– Laurent, as-tu fait tes devoirs?
– Je n’en ai pas, papa!
– As-tu regardé dans ton agenda?
– Hein?

Laurent dépose sa tablette, prend l’agenda dans son sac et vient me voir. Je lui avais pourtant dit de ne pas répondre tout de suite au jeu-questionnaire que sa grand-maman Violette lui avait fait parvenir par courriel.
- Regarde, Laurent, tu dois compléter ta carte du Canada. C’est pour vendredi, donc après-demain. Tu peux peut-être prendre un peu d’avance?
- Est-ce que je peux trouver une carte du Canada sur ma tablette?
Petit rusé, va…
Pardonnez mon côté vieux jeu, mais une maisonnée sans devoirs m’apparaît comme un plat de spaghettis sans pâtes.

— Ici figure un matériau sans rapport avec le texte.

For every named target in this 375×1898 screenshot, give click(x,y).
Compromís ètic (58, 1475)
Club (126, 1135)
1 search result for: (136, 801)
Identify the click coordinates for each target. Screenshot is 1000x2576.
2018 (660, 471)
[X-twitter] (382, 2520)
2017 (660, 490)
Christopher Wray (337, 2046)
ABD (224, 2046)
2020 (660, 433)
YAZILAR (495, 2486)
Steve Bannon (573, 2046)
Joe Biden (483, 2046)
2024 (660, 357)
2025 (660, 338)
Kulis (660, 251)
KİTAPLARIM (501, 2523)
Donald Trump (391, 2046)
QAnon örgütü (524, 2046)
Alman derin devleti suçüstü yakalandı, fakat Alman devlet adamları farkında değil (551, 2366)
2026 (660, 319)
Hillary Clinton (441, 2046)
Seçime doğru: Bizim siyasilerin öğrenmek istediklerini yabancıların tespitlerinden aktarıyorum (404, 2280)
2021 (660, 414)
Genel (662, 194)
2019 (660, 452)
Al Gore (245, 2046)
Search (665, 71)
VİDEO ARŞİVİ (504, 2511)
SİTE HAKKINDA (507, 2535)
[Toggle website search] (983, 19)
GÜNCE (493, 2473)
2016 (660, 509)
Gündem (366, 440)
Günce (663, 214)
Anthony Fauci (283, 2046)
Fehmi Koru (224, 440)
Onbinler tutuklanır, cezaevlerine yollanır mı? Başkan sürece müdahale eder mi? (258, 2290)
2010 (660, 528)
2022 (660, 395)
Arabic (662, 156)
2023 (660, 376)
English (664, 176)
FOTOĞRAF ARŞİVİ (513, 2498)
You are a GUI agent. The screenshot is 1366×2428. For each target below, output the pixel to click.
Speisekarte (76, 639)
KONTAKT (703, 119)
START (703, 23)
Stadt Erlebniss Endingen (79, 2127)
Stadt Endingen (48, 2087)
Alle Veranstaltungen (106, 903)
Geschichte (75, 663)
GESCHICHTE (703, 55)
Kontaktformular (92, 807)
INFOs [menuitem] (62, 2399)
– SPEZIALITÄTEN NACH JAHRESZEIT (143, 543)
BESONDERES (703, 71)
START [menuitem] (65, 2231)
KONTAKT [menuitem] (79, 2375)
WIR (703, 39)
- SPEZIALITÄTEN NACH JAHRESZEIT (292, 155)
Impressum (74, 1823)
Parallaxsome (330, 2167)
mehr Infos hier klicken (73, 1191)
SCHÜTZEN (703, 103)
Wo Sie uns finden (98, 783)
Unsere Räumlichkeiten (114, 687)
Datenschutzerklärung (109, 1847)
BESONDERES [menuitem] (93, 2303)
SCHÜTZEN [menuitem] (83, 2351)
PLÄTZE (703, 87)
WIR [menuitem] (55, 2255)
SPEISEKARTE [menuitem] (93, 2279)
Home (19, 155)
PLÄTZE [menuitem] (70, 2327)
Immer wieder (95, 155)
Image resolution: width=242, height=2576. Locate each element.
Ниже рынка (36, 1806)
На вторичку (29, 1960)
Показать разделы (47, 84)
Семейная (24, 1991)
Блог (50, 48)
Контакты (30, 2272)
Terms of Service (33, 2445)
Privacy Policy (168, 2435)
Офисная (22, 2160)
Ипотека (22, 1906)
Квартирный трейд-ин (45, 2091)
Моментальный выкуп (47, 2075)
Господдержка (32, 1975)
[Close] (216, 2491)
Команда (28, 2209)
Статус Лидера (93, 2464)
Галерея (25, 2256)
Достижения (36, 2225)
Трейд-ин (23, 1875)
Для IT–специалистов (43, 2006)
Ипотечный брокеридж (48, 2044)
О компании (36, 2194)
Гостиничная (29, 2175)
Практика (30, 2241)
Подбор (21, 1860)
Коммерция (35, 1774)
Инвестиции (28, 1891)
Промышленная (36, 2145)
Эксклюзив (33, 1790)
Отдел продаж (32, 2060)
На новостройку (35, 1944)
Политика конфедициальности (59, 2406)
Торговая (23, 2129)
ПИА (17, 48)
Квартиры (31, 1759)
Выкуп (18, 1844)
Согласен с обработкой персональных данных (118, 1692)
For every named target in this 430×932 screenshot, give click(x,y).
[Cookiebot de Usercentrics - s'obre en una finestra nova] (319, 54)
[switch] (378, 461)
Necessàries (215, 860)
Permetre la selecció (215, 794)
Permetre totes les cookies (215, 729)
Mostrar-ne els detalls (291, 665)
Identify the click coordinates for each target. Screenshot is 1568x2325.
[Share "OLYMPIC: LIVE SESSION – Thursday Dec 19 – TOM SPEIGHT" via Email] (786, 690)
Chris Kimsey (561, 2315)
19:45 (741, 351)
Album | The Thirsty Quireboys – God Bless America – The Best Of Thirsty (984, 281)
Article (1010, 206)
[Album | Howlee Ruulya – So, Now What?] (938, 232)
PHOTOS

Je sais que ces derniers temps, le débat sur les devoirs à la maison est entamé, qu’il y a ceux et celles qui aimeraient un allégement tangible, voire une disparition des devoirs à la maison. D’autres, en revanche, y tiennent afin que leur enfant revoit ce qu’il a appris dans la journée. Et cela donne quelques signaux aux professeurs sur ce qui a été compris ou non.
Chez moi, autisme pas autisme, il faut des devoirs.
Pas trop (il faut respecter le rythme d’apprentissage de Laurent) mais il en faut!
Les devoirs font certes partie de la tradition dans la maison Saucier, et ce, depuis le début des études primaires! Mais ils font également partie d’une routine pour Laurent.
La routine… le meilleur ami de l’autiste!
Routine du matin, routine du soir, routine de l’autobus (avec consultation de la montre minute par minute), routine des courses (qui EXIGE une liste complète et qui ne tolère pas les achats non répertoriés dans ladite liste), routine du dodo, etc.
Donc, les devoirs répondent à une routine, à un acte répétitif qui rassure Laurent, d’une certaine manière. Premièrement, parce qu’il peut meubler son temps jusqu’à l’heure du souper et que, selon la longueur des devoirs et des leçons, il peut aussi prévoir le déroulement de sa soirée jusqu’à la période du bain, des gouttes pour l’œil gauche (un chapitre parmi tant d’autres sur sa naissance prématurée), de l’hygiène buccale, des toutous qui lui disent bonne nuit, et du dodo!
Au primaire, il y avait des devoirs. Parfois juste assez, parfois beaucoup.
Laurent étudiait dans une école française qui misait sur un enseignement traditionnel « de qualité », et les devoirs faisaient partie intégrante de ce leitmotiv!
Au secondaire toutefois, les devoirs ont pris beaucoup trop de place.
Pour faire une histoire courte, le collège privé qui a accepté Laurent l’avait placé dans son programme international plutôt que dans son programme adapté pour la simple et bonne raison qu’on y enseignait surtout les langues, l’histoire, la géo et que les maths étaient présentées avec une approche historique qui plairait certainement à Laurent.
Sauf que des devoirs, Laurent en complétait sept jours sur sept, parfois jusqu’à 23 h 30.
Un soir, ma femme a pris l’initiative de lui souffler les réponses, et ce, au grand dam de Laurent qui se disait « j’ai une tâche à faire, je dois l’accomplir ». Semble-t-il que les autres élèves de sa classe étaient submergés. Sauf qu’eux pouvaient suivre le rythme. Pas Laurent.
Son arrivée en classe TSA a été bénéfique pour tout le monde.
De janvier à juin, on se serait cru en vacances… Pourquoi? Parce que des devoirs… il n’y en avait pas! Heureusement que son tuteur passait à la maison deux soirs par semaine pour faire la récupération de maths! Non seulement cela aidait à la routine, mais aussi venait quelque peu court-circuiter la routine tablette!
- Alors, ces devoirs?
- Oui, oui, papa! Euh… papa?
- Oui, fiston?
- La tour Eiffel, c’est le symbole de quelle ville?
- Laurent, les questions de grand-maman, tu y répondras après tes devoirs!
- Mille milliards de mille sabords!
Chez vous, la dynamique des devoirs se déroule comment?